Hunger for Community?
She argues that secularism is a universal phenomenon and contends that, notwithstanding the differences between different religious doctrines, the globalising spread of capitalism, science and the nation state act as “carriers of secularisation” and therefore, separation of religion from the public sphere is happening in India too. This does not imply that the “demand for belief in supernatural beings will decline”. However, she contends that “religiosity, like other cultural trend, is most likely to wax and wane in intensity” (p 196). Drawing on the work of Pippa Norris and Ronald Inglehart, Sacred and Secular (2004), she argues that seen in a wider span of time one can discern a decline in religious beliefs. And this bears a co-relation with “existential insecurity” experienced by people. Norris and Inglehart found a correlation between income inequality and religiosity and found that “higher the income level, lower the religiosity as measured by frequency of prayer” (p 198). However, she goes on to argue that, life in post-industrial societies breeds despair and encourages religiosity because workers “are hungry for community which unions have failed to provide, except in purely economic matters like wages”. Also she reminds readers that her book shows that “if poverty makes people pray, so does prosperity”. Therefore, “bringing class and economics into discussion of religiosity is not to reduce religion to a sideshow of economic imperatives…(it is) to challenge all attempts to eternalise religion, to turn it into a primordial impulse which supposedly stays constant and unchanging in a changing world” (p 200).

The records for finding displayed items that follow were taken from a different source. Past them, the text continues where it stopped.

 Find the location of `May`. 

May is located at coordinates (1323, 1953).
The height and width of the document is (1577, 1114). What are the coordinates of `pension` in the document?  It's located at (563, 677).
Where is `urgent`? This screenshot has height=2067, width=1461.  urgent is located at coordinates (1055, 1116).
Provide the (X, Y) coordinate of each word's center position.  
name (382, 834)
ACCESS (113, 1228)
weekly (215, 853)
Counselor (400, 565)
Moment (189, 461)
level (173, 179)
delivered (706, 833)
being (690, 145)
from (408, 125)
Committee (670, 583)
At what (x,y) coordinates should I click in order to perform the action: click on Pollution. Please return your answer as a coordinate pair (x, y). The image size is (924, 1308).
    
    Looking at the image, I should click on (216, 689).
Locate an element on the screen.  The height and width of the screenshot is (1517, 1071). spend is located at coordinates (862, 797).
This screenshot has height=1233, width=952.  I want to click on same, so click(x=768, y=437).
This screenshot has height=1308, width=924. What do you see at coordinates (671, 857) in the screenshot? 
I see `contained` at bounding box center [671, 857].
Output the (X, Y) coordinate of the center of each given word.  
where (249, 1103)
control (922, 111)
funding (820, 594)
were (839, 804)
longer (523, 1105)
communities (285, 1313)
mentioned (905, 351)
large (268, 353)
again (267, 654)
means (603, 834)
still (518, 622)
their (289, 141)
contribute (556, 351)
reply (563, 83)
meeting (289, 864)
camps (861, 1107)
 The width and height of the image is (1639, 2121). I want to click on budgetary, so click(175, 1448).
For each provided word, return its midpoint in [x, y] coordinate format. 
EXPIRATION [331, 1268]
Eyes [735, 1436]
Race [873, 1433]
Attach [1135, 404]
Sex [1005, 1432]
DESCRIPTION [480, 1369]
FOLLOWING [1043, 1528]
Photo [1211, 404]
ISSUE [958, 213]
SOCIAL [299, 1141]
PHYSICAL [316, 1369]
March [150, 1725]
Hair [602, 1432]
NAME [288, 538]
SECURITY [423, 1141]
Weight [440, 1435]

She concludes by saying that “it is not the decline, but the persistence of religion that sociologists are now trying to explain. The new idea is that demand for religion is never going to go away or decline, while the supply of religion will vary in different societies at different times.” This poses a challenge for us in India where the “triumphalist tone of mainstream Hinduism and the physical violence against Christian and Muslim minorities has created an atmosphere of fear and insecurity among these communities which is hardly conducive to the kind of vigorous growth that Hinduism is expecting” (p 202).
There is much food for thought in this book, which has marshalled evidence to provide a persuasive perspective inviting us to interrogate it further. Nevertheless, I would have liked her to explore the link between religiosity and the welfare state. Especially in Europe, with its century-long working class struggle which brought about a remarkable social transformation and resulted in ending “existential insecurities” which defines life in India and the US. Could this account for the decline of religiosity in Europe, unlike in the US and India? While she has dealt with middle class religiosity I feel there is a need to explore the motivations and impulses which drive the underclass to take to religiosity. Has there been a decline? Can one perceive an inverse relationship between participation in religious organisations and voting behaviour? One is tempted to ask her to develop the argument about “hunger for community” which secular organisations such as trade unions fail to provide. In Europe, particularly north Europe (as against east Europe where the welfare state was dismantled in the rush to “westernise”) the sense of community is not sought in religion but in secular organisations which are a fallout of a century long class struggle? Finally, I wish she had looked into how class and caste hierarchies get represented and play themselves out in temples, ashrams and sanctuaries of the living gurus. How access to “god and god” men/ women is easy for the rich, mighty and the privileged and does it or does is not create a disequilibrium, which can undercut religiosity?
Thought Provoking Book
The interesting thing is that these questions come to mind on reading and engaging with her arguments. It is an enriching experience both in terms of evidence and analysis. Barring a few typos and the rather unfortunate cover design, this book is written in an appealing style. It ought to be read by all those who are either deeply concerned, or enamoured by the encroachment of religion and disrespect for diversity that has gripped India’s public domain.